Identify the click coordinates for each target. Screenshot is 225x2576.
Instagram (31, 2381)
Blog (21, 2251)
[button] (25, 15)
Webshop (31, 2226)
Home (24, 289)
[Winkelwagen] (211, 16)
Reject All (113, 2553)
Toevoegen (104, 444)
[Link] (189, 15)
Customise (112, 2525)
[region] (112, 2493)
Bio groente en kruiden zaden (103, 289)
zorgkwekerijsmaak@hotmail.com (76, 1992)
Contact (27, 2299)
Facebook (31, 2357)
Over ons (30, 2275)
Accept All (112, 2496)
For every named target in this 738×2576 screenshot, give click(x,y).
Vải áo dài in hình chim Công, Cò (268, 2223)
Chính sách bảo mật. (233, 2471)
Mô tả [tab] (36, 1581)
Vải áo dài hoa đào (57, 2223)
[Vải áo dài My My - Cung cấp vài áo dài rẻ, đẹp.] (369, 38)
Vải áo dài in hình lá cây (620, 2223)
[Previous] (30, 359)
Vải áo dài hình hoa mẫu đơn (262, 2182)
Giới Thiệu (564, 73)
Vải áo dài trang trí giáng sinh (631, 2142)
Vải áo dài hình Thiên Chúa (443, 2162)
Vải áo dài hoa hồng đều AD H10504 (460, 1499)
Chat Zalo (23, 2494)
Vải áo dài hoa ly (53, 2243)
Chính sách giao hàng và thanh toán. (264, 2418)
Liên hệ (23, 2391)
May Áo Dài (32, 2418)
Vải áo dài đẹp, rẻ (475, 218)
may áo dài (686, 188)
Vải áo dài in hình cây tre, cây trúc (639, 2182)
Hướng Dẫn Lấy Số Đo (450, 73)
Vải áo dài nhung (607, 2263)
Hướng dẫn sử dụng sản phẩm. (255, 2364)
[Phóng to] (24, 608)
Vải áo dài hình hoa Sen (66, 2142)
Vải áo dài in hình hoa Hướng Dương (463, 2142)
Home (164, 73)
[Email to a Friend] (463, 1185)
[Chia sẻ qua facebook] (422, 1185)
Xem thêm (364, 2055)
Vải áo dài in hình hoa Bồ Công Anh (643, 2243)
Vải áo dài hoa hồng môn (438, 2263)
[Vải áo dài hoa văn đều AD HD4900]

## Exercise objective
Return the lines from the one containing "Vải áo dài hình Thiên Chúa (443, 2162)" through the one containing "Vải áo dài in hình cây", unchanged and in their original order.

## Result of this exercise
Vải áo dài hình Thiên Chúa (443, 2162)
Vải áo dài hoa hồng đều AD H10504 (460, 1499)
Chat Zalo (23, 2494)
Vải áo dài hoa ly (53, 2243)
Chính sách giao hàng và thanh toán. (264, 2418)
Liên hệ (23, 2391)
May Áo Dài (32, 2418)
Vải áo dài đẹp, rẻ (475, 218)
may áo dài (686, 188)
Vải áo dài in hình cây tre, cây trúc (639, 2182)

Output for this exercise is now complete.